La huella del afuerino

Quellón no es una fundación hispana del siglo XVI. Aunque alguna vez (1881) la Marina de Chile valoró su bahía como un puerto menor, no fue hasta 1905-1906 que el lugar se comenzó a poblar. Ello ocurrió cuando el empresario y político Agustín Gómez García revitalizó la Sociedad Explotadora de Chiloé, entidad que dio paso al primer motor de la ciudad: el Destiladero de Quellón S.A. La industria se dedicó a la destilación seca de la madera obteniendo carbón, acetato de cal, metileno, alquitrán, aceites… que se enviaban a países europeos y, sobre todo, a las cupríferas y salitreras chilenas para la fabricación de pólvora.

A pesar de los adelantos que la usina trajo a Quellón —tanto en infraestructura como en nuevos habitantes—, al sucederse crisis económicas, el descubrimiento del salitre sintético y la fatiga de las maquinarias, en 1953 el Destiladero dejó de funcionar.

Como sus invariables —situación geográfica, el mar y sus recursos— no cambiaron, Quellón retomó discretamente sus antiguos quehaceres agrícolas, forestales, aserraderos y, sobre todo, volvió al océano. Su puerto se hizo centro de intercambio mayor y se convirtió en el umbral de llegada y salida de la navegación hacia el sur, a Aysén y los archipiélagos.

El terremoto de 1960 fue un paréntesis doloroso y, como un hito recordatorio, toca hasta a aquellos que no lo vivieron. La ciudad quedó destruida. La costanera resultó inundada y con ella los palafitos que la construían. Un obligado cambio urbano hizo que la ciudad subiera la cota de su ocupación hacia la meseta inmediata. Allí, hasta hoy, están su plaza y dos de las más antiguas casas que sobrevivieron. Por último, la llegada de la Carretera Panamericana (1967) hizo que se pudiera llegar hasta allí, desde Castro, en dos horas y no en las doce que empleaban los barcos.

A comienzos de los años 80 se inicia la instalación de la industria salmonera y se revaloriza su situación geográfica.
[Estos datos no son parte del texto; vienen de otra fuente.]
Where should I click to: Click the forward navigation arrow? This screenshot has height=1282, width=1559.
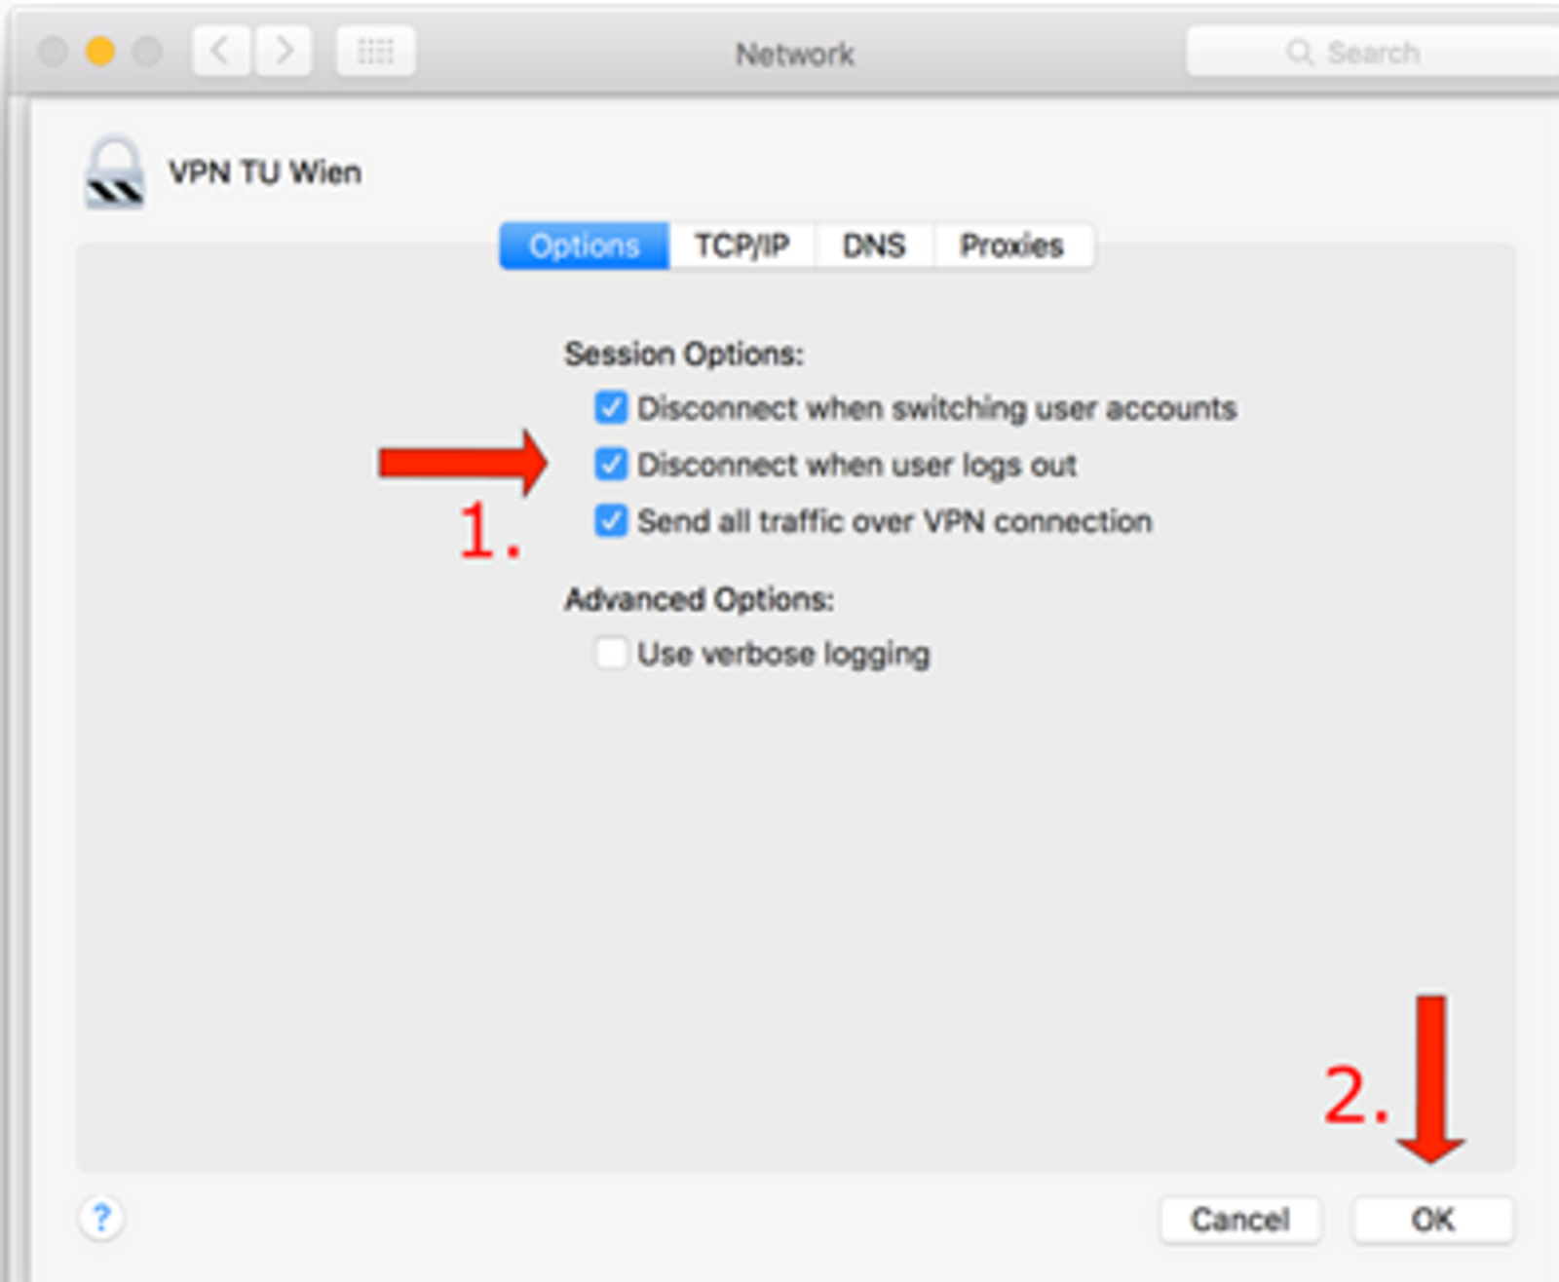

Será el principal puerto de zarpe, de acopio, de distribución… Se instalan fábricas procesadoras y conserveras, mitiliculturas, y está atenta a las temporadas y desembarques de merluza, centollas, locos, algas, erizos… Naturalmente, la población afuerina volvió y con ella la conformación de una mentalidad humanas que sólo es posible ver aquí, una imagen casi barroca que va entre la rudeza y el candor que definen al chilote originario.

Como base de rutas turísticas, Quellón es generoso. Desde su puerto, en breve tiempo se visita su islerío, tan cargado de historia y naturaleza. Al frente, las islas de Cailín, Laitec, Coldita, Mauchil… Muchos poblados costeros —los tres Chadmo, Hueque, Trumao, Candelaria, Oqueldán, Yaldad…— cada uno con énfasis diferentes en lo artesanal (tejidos en fibras vegetales y tallados en madera), en la música, en sus bosques, fiestas religiosas y culinaria.

Quellón es controvertido. En esto radica un atractivo que se debate entre el progreso y la tradición. Muchos viajeros decidirán que ese aparente desencuentro puede ser bueno si se lo encara desde los valores ancestrales y el bien común. Por algo doña Domitila, una “maestra de paz” (similar a una machi), hasta hace poco realizaba la “rogativa marina” a la Pincoya para pedir pescados y mariscos… Al fin, existe en esa costumbre una medida y una escala humana que la industria no debería olvidar.